TEXT PASSAGE:
An organization that conducted a city-wide mental health assessment says Edmond needs to expand its capacity of counselors, therapists and other care providers to meet community needs.
While they say the findings are concerning, city officials recognized the Edmond’s service gap in August when they voted to spend $1 million to renovate a building on 15th Street and Kelly Avenue to be used as a community mental health center.
Edmond community leaders and stakeholders helped the Healthy Minds Policy Initiative — an Oklahoma-based mental and behavioral health policy think tank — create the final report and action plan, which found that 22 percent of Edmond residents are experiencing some type of mental health condition. Similarly, 10 percent of Edmond residents are experiencing a serious substance abuse disorder, said Zack Stoycoff, executive director of HMPI.
“Ten thousand [Edmond] residents are experiencing a substance use disorder or some kind of serious mental illness,” Stoycoff said during a short press conference Thursday morning on the University of Central Oklahoma campus. “These are major challenges that our communities and our systems are not set up to handle.”
While those numbers are in line with national averages, Edmond is not currently equipped to deal with these challenges, Stoycoff said, citing a lack of available local mental health providers.
“How accessible are mental health providers?” Stoycoff asked. “How many community residents, adults and children receive services, and where do they go? Do they have to go out of town to get these services? The answer is yes. They do.”

YOUR GOAL:
Rewrite the Edmond mental health passage from "While they say" up to and including "mental health center.", replacing "August" with "September".

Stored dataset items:
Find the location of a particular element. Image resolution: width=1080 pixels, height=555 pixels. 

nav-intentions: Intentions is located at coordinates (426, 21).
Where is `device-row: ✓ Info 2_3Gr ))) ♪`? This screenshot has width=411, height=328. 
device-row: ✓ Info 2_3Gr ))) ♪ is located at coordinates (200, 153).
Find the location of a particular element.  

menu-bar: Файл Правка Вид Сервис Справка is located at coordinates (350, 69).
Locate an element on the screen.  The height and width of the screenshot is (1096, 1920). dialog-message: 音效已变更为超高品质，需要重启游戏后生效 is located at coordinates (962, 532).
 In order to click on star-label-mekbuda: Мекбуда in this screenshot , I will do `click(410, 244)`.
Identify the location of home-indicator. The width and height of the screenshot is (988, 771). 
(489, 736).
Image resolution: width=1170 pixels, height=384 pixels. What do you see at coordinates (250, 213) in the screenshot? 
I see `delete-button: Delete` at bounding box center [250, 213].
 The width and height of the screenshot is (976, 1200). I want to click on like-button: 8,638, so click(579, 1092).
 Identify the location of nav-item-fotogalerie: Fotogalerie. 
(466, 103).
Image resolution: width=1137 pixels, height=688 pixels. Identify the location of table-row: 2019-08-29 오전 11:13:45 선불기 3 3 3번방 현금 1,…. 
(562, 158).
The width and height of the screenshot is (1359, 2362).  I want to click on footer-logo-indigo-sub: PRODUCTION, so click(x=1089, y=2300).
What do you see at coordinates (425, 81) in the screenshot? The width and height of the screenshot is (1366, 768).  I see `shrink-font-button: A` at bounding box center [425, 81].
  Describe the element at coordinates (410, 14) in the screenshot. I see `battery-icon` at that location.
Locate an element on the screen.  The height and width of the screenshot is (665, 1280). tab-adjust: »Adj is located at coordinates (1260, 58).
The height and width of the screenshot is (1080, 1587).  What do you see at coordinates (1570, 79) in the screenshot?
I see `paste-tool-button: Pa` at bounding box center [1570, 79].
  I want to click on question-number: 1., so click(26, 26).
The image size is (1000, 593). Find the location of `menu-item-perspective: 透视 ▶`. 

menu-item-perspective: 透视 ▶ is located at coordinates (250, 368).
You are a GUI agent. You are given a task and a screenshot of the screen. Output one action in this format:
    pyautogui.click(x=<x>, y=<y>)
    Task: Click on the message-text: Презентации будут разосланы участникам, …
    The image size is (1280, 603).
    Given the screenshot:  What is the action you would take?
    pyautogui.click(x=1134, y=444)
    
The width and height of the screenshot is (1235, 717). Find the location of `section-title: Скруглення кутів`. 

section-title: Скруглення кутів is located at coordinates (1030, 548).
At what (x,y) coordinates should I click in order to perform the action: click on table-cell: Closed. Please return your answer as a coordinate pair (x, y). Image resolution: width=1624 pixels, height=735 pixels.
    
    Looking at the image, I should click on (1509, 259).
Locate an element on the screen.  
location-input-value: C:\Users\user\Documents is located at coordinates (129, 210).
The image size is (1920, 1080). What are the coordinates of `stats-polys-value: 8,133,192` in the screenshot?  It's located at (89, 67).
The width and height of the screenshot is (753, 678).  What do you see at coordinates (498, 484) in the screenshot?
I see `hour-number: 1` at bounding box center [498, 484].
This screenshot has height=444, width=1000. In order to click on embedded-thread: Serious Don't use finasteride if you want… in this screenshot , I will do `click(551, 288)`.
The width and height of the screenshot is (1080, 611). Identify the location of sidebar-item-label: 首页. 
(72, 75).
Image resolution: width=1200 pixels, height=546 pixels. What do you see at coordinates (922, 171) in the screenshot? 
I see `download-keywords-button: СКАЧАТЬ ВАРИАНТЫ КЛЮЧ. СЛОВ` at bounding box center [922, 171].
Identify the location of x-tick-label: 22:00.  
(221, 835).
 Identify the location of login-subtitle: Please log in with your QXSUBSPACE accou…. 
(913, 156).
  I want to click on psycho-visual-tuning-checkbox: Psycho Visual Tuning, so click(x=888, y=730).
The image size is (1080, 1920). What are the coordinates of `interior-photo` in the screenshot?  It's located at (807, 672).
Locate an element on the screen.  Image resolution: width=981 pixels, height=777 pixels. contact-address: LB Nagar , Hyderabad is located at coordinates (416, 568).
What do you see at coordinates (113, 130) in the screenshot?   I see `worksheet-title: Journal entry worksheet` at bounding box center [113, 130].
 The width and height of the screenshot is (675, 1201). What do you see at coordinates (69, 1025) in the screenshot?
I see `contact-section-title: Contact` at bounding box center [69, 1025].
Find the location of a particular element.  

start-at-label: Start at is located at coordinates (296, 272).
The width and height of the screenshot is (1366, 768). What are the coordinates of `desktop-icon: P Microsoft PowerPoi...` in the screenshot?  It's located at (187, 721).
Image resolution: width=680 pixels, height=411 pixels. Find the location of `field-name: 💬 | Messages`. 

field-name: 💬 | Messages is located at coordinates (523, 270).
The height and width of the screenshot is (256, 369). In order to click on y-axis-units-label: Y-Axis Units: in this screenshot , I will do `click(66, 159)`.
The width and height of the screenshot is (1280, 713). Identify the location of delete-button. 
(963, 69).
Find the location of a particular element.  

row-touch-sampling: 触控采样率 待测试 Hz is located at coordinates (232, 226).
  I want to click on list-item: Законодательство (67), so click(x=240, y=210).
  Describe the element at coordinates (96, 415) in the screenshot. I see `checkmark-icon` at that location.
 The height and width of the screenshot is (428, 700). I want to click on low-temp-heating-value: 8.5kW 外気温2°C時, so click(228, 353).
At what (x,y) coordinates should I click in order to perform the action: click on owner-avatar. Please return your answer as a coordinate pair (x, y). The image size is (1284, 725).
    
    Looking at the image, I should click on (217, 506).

WRITTEN REPLY:
While they say the findings are concerning, city officials recognized the Edmond’s service gap in September when they voted to spend $1 million to renovate a building on 15th Street and Kelly Avenue to be used as a community mental health center.